What the task requires: Reading the records beneath this task, work out how many lines contain the word "toolbar" and reply with only that number.

Data extracts:
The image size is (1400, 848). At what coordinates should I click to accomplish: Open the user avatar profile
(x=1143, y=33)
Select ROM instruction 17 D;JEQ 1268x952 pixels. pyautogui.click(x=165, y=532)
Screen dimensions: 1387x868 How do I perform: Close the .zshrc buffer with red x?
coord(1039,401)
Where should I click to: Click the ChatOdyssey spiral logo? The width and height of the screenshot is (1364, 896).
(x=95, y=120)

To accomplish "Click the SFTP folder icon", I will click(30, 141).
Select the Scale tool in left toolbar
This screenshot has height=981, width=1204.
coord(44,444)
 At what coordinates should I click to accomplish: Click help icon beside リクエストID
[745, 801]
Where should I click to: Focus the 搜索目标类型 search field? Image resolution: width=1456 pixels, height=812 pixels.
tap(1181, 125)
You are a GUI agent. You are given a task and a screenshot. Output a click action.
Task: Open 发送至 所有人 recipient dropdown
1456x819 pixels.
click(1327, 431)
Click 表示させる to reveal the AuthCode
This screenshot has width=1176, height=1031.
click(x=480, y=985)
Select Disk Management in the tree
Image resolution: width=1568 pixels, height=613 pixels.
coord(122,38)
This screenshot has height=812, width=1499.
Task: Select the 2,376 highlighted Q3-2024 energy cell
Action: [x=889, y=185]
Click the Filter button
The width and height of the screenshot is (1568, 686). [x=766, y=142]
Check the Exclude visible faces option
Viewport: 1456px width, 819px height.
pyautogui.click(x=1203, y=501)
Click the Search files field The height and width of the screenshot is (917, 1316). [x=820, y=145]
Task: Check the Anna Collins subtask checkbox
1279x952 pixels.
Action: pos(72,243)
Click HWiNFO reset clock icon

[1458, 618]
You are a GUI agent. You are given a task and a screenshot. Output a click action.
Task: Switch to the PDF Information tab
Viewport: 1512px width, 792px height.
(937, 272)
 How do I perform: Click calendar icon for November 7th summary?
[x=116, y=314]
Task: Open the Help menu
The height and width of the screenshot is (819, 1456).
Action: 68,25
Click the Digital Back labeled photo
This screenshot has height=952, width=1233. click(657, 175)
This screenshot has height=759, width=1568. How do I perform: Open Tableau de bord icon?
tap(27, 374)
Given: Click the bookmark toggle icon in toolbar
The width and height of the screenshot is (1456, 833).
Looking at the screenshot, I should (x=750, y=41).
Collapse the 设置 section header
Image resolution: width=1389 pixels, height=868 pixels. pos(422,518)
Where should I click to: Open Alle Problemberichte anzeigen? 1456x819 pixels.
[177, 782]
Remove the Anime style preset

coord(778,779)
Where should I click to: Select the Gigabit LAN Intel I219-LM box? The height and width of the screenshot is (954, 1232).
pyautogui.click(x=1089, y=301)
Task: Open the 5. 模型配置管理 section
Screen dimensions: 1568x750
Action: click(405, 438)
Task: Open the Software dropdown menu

Result for this task: 2